Marcelo Ordoqui, referente de la Línea Peronista de Quequén, analizó en “Esta Mañana” la realidad de la localidad, la construcción política que viene impulsando su espacio y el proceso de renovación interna que atraviesa el Partido Justicialista de Necochea de cara a las elecciones del 24 de febrero.

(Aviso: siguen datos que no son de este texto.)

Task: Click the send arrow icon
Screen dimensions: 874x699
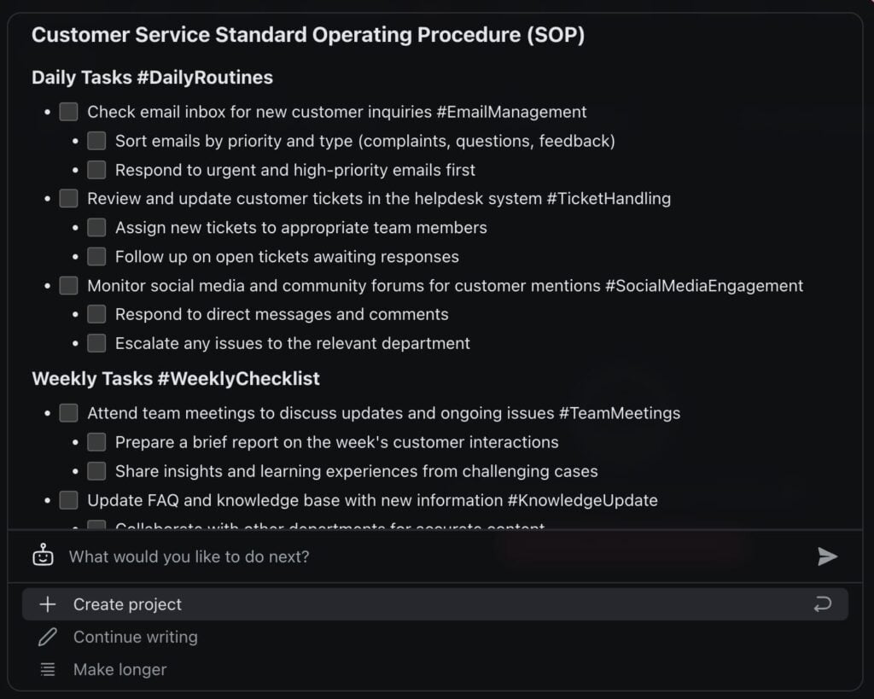Action: 827,556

Ordoqui destacó que Quequén atraviesa un “profundo proceso de postergación”, con problemas estructurales que se han agravado en los últimos años, como la erosión costera, la falta de infraestructura, cuestiones ambientales y dificultades en los servicios esenciales. Aseguró que estos temas deben transformarse en una “agenda propia” y que la comunidad debe “ponerse de pie” para exigir respuestas concretas en el municipio, el Consorcio de Puerto Quequén y los distintos ámbitos de decisión.
El dirigente afirmó que desde hace años vienen construyendo un espacio amplio dentro del peronismo quequenense, al que se han sumado independientes y sectores progresistas. Según señaló, el objetivo es conformar un ámbito plural y participativo, que trascienda lo partidario y permita que más vecinos se involucren en las discusiones que afectan directamente a la localidad.
Respecto de las elecciones del PJ, Ordoqui confirmó que su sector tiene intención de competir y que impulsan la candidatura de Miguel Aguilar, actual secretario adjunto del partido. Sostuvo que Aguilar representa “una mirada amplia y solidaria”, con trayectoria y capacidad para conducir un proceso de apertura y fortalecimiento del peronismo. Marcó que la unidad es importante, pero que no puede imponerse “desde arriba”, sino que debe surgir del debate y la transparencia interna.
Durante la entrevista, hizo además una fuerte autocrítica sobre la clase política en general y la dirigencia local en particular. Planteó que el alejamiento entre los funcionarios y la vida cotidiana de los vecinos ha generado un desencanto profundo: “La política se volvió cómoda, de redes y fotos, y se perdió el cara a cara, el contacto real, el escuchar al vecino”. Consideró que este vacío es parte de la explicación del avance de discursos antisistema y del debilitamiento de partidos históricos, como la UCR.
Para Ordoqui, Quequén necesita recuperar también representatividad institucional. Recordó que hoy no hay concejales quequenenses, que el delegado municipal no es de la localidad y que esto repercute en la falta de mirada territorial en la toma de decisiones.
De cara al futuro, señaló tres etapas de trabajo: instalar una agenda quequenense, competir en la interna del PJ en febrero y avanzar hacia un proyecto fuerte para 2027. Valoró que existan varios candidatos interesados en presidir el partido, como Marcelo Rivero y Walter Renz, porque “eso le da vida y discusión a un movimiento que necesita volver a debatir”.
Ordoqui cerró enfatizando que el desafío es reconstruir participación, responsabilidad política y sentido de pertenencia: “El quequenense tiene identidad, tiene fuerza, y necesitamos transformar eso en participación real para que Quequén deje de estar relegada”.